▶ **PROBLEM DESCRIPTION**
Repeat exactly the lines from the first line of the records through the line containing "Screen dimensions: 706x1568", and nothing more.

(Saved data entries)
--

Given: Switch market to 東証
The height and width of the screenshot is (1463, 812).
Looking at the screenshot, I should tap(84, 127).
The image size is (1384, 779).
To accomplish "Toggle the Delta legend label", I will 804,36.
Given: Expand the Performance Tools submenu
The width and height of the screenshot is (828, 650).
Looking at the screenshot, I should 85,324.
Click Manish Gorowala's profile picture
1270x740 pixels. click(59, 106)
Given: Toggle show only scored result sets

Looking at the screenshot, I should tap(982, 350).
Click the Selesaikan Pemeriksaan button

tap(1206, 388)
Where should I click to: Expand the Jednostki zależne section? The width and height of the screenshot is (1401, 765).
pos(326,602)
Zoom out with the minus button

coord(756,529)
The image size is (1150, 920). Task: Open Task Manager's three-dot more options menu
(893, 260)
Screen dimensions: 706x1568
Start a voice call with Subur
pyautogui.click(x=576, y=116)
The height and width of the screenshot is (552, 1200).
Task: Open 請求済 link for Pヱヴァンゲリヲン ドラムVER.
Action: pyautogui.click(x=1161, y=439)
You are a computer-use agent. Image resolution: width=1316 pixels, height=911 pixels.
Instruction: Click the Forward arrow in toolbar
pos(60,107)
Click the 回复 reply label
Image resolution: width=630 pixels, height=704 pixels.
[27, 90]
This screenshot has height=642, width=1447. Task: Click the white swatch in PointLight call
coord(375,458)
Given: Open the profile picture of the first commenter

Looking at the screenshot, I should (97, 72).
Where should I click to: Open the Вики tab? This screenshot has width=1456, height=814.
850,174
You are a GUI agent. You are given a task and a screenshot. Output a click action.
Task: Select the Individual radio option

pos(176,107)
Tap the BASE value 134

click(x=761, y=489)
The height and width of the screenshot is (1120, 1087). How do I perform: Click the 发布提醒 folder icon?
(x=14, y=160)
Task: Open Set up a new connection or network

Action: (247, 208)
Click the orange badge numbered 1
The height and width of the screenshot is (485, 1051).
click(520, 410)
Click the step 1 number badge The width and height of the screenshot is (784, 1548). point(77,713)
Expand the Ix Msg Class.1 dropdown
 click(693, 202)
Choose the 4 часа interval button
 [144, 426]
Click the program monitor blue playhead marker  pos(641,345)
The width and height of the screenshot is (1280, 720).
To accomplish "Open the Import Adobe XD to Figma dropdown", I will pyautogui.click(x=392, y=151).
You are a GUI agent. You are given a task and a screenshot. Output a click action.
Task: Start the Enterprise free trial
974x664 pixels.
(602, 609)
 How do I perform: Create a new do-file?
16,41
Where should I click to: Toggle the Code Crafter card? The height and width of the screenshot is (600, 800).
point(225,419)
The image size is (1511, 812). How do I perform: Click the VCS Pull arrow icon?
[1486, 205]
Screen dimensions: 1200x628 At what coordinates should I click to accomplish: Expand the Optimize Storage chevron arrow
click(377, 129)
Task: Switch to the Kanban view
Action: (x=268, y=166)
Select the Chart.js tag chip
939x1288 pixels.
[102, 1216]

--

▶ **FINAL ANSWER**
Given: Switch market to 東証
The height and width of the screenshot is (1463, 812).
Looking at the screenshot, I should tap(84, 127).
The image size is (1384, 779).
To accomplish "Toggle the Delta legend label", I will 804,36.
Given: Expand the Performance Tools submenu
The width and height of the screenshot is (828, 650).
Looking at the screenshot, I should 85,324.
Click Manish Gorowala's profile picture
1270x740 pixels. click(59, 106)
Given: Toggle show only scored result sets

Looking at the screenshot, I should tap(982, 350).
Click the Selesaikan Pemeriksaan button

tap(1206, 388)
Where should I click to: Expand the Jednostki zależne section? The width and height of the screenshot is (1401, 765).
pos(326,602)
Zoom out with the minus button

coord(756,529)
The image size is (1150, 920). Task: Open Task Manager's three-dot more options menu
(893, 260)
Screen dimensions: 706x1568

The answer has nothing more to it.